I had seen them perform Forsythe’s In the Middle, Somewhat Elevated last year, and as the ballet has come under new leadership since then in Julie Kent, it was interesting to attempt to discern new emphasis. The company has never lacked for energy – Septime Webre was a whirlwhind force – but tonight had a greater crispness about it, a tighter rein perhaps. The style suited this industrial, edgy work very well. The turquoise-clad dancers performed with street ‘attitude’ and gave off the requisite cool – sizing each other up, randomly coming together, breakaway solos and couples, the partnerships that don’t quite happen, the desacralisation of conventional physical encounters which dissipate into nothing at all. This was physical street theater, powerfully conceived and executed. Particularly impressive was the dancers’ great sensitivity to that pounding, punctuated electronic score, which pushes classical ballet into uncomfortable and challenging forms. I thought Kateryna Derechyna gave a particularly full-blooded performance here, projecting power through sharp lines and fabulous elevations.

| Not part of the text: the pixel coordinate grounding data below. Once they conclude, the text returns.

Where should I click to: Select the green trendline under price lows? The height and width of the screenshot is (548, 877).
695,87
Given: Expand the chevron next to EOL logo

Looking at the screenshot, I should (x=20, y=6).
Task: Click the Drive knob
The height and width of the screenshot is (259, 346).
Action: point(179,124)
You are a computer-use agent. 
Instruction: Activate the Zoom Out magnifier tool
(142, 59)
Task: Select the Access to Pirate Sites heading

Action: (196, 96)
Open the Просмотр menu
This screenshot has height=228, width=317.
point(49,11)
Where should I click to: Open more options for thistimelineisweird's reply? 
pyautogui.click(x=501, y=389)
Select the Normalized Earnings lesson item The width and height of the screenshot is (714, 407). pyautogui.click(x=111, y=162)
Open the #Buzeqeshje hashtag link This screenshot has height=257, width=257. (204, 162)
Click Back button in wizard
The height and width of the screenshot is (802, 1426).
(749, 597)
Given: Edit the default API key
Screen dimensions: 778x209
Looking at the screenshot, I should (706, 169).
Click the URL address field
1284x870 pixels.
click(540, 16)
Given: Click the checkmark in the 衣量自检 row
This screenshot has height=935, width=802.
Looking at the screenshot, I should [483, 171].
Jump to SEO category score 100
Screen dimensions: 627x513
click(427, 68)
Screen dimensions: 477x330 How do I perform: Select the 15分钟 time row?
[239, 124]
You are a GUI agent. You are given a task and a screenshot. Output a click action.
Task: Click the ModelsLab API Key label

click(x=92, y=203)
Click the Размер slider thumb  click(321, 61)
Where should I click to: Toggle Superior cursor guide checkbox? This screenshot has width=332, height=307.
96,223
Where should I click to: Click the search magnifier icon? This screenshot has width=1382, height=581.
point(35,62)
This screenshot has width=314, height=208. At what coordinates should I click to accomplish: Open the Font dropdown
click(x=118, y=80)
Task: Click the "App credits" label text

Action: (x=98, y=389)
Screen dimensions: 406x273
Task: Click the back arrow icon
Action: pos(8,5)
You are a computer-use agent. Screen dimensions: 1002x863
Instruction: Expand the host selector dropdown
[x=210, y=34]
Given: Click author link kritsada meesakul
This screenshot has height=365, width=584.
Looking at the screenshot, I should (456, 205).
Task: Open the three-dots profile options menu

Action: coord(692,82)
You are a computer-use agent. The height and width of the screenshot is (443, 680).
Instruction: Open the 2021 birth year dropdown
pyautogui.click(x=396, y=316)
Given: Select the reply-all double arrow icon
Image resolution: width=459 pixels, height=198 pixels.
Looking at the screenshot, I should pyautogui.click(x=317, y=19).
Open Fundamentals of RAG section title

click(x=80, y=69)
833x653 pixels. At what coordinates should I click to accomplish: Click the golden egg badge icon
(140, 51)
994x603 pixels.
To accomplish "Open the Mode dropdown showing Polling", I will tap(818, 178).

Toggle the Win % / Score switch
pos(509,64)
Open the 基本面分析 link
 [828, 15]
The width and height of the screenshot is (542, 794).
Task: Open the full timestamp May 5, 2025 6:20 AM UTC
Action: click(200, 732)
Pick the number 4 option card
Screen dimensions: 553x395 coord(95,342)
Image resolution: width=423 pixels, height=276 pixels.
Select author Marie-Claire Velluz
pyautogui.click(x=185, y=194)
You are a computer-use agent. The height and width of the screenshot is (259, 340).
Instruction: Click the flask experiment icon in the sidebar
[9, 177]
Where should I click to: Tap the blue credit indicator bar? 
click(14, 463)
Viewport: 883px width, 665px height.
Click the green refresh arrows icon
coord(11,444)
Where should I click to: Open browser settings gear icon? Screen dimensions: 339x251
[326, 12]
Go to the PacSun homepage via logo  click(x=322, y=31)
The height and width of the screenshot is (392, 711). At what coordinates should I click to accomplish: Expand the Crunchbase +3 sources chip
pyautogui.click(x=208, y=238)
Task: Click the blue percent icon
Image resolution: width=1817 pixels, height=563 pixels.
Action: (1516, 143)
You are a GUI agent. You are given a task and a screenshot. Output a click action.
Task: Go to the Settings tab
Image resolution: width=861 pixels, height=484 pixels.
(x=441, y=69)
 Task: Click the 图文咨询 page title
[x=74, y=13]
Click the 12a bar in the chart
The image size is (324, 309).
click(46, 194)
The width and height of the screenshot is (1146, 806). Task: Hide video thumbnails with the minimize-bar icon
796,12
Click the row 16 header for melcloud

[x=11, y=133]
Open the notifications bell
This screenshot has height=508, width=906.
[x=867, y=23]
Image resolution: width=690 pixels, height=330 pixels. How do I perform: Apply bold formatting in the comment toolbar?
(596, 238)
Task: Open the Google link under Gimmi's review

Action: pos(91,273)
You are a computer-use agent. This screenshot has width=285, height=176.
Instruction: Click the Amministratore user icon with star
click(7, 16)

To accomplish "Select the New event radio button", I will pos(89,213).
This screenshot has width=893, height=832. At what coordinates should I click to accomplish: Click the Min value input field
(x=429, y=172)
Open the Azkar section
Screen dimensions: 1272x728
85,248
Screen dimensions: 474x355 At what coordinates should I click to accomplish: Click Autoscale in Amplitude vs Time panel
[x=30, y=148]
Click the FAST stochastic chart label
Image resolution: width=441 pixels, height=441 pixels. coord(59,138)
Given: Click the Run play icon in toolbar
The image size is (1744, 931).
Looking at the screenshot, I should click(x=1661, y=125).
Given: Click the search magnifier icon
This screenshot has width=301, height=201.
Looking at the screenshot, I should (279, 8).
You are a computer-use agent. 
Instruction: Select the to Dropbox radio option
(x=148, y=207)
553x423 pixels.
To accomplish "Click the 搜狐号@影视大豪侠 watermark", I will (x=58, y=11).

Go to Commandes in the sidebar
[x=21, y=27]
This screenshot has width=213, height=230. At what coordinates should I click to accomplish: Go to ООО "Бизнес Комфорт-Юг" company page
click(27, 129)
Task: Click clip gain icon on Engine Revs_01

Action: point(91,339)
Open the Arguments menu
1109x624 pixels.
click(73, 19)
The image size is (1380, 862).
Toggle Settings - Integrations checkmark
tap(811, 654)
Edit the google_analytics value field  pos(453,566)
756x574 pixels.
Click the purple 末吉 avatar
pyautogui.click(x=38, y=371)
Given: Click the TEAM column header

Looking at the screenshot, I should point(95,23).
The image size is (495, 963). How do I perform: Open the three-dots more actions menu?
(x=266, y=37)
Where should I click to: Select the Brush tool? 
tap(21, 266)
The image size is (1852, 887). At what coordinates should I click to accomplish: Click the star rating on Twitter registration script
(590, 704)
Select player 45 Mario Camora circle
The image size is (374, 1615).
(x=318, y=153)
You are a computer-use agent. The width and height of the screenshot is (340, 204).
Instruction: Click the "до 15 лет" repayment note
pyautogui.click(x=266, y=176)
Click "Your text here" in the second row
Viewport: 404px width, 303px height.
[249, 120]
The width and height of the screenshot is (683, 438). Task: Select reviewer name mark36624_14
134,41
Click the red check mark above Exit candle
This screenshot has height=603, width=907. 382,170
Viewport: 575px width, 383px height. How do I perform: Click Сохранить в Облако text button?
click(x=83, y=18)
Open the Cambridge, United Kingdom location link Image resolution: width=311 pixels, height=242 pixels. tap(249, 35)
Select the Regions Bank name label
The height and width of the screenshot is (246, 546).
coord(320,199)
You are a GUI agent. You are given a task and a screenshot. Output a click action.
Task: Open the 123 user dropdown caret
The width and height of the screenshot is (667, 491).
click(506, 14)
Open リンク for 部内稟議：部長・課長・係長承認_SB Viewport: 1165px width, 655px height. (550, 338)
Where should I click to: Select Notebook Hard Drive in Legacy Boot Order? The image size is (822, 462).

Justin Peck’s In Creases was an attractive work, set to the music of Philip Glass ‘Four Movements for Two pianos’. The pianos and their pianists are on stage, and the communion between dancers (in white with black trim) and their contrasting accompaniment was made even more obvious – and intimate – by the occasions during the work where they pose by or huddle alongside the instruments. This was a nice revelation of a relationship we so often take for granted – a relationship that most often happens with anonymous musicians buried in an orchestra pit, mediated by the just about visible head of a conductor and his/her baton. The work is full of such light touches – the back and forth swaying of two female dancers against the darkling light as the second movement begins, and then the charming stage business where the ensemble ‘prep’ their final positions, chopping and changing, and getting into place, before finally resting in tableau before the lights black out. For the rest, there are lively, engaging formations, mixing refreshing asymmetries with more conventional symmetries between the 8 dancers. Gian Carlo Perez and Eunwon Lee stood out in their central roles.